A triangle is cut by a line s parallel to the base in such a way that it divides the side of the triangle into parts in the ratio of 2 : 3. Find the other side of the triangle if it is known that the line s divides it into parts whose length is 5 cm.

Let's denote the sides of the triangle as follows: Let AB be the base of the triangle, and CD be the line parallel to the base AB that divides the side into parts in the ratio of 2:3. Let \( E \) be the point of intersection between CD and \( AB \). So, \( AE \) represents 2 parts and \( EB \) represents 3 parts. Given that the length of the line \( CD \) is 5 cm, we can express \( AE \) and \( EB \) in terms of this information. Let \( x \) be the length of \( AE \), then \( 5 - x \) will be the length of \( EB \).

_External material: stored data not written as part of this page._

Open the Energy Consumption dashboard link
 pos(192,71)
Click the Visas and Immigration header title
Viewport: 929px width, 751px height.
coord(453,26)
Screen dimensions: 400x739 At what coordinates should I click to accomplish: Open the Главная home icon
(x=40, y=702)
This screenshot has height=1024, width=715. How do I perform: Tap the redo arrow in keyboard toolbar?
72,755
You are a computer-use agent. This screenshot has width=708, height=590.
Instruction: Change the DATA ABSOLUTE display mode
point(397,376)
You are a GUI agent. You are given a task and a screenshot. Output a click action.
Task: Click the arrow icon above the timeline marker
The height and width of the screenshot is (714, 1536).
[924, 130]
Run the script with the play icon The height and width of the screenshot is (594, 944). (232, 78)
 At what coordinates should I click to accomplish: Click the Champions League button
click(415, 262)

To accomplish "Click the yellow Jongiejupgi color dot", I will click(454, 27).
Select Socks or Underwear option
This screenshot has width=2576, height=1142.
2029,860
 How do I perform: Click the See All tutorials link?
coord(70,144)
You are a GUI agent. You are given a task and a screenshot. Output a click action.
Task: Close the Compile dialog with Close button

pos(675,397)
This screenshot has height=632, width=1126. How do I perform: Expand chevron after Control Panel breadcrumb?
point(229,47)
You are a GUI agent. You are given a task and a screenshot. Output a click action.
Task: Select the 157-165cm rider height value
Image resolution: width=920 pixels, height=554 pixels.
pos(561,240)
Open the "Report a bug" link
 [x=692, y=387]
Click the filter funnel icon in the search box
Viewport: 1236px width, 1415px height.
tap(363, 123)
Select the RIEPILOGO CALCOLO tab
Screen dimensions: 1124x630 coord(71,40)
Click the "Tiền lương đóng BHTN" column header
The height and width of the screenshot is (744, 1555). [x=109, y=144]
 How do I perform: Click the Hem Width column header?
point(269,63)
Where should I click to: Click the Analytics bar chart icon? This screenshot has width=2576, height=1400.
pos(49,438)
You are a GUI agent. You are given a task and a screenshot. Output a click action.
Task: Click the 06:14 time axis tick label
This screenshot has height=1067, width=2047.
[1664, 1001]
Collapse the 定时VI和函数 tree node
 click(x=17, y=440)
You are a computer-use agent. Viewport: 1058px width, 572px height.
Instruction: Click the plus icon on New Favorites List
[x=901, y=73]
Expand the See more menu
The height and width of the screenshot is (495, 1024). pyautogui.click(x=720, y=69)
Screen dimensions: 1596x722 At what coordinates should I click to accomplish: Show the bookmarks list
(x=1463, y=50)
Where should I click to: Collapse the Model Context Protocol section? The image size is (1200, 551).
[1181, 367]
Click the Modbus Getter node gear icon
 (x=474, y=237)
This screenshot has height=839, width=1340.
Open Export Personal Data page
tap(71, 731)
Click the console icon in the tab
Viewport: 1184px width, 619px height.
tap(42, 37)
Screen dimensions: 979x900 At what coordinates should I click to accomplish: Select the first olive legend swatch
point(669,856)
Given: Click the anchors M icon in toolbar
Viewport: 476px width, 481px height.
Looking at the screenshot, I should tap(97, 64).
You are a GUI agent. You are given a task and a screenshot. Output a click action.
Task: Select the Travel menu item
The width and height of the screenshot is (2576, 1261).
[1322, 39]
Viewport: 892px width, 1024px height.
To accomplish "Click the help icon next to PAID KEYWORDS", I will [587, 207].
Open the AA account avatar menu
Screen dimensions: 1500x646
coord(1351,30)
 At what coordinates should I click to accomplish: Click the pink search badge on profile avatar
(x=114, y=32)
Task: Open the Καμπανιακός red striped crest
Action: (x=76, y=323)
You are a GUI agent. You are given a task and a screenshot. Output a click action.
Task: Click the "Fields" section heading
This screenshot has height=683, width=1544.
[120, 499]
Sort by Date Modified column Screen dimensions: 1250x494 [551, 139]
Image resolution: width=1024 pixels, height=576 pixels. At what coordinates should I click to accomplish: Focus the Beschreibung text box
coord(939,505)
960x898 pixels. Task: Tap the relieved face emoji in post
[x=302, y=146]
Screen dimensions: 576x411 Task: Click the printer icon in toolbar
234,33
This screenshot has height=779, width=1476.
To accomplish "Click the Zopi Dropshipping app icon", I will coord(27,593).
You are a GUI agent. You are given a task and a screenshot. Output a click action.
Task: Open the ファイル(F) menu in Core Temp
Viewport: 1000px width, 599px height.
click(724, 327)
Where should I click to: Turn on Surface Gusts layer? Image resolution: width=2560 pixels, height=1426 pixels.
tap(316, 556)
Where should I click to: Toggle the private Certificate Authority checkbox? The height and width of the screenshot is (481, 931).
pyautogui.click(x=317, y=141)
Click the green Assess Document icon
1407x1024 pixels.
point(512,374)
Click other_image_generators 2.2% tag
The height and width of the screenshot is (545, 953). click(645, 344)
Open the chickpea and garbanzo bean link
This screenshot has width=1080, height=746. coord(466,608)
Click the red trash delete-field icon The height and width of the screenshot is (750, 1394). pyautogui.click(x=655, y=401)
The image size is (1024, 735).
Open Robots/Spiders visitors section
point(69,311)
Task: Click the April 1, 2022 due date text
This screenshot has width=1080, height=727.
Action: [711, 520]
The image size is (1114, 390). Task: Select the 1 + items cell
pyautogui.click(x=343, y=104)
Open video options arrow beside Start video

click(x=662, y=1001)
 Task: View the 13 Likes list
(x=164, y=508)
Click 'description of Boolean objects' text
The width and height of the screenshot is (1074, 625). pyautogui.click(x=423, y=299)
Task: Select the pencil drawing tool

Since the parts are in the ratio 2:3, we can set up the following proportion: \[ \frac{x}{5-x} = \frac{2}{3} \] Now, cross-multiply to solve for \( x \): \[ 3x = 2(5 - x) \] \[ 3x = 10 - 2x \] \[ 5x = 10 \] \[ x = 2 \] So, the length of \( AE \) is 2 cm, and the length of \( EB \) is \( 5 - 2 = 3 \) cm. Now, you know the lengths of \( AE \) and \( EB \). If \( AC \) is the other side of the triangle, then \( AC = AE + EC \). Substitute the values: \[ AC = 2 + 3 = 5 \] Therefore, the length of the other side of the triangle, AC, is 5 cm.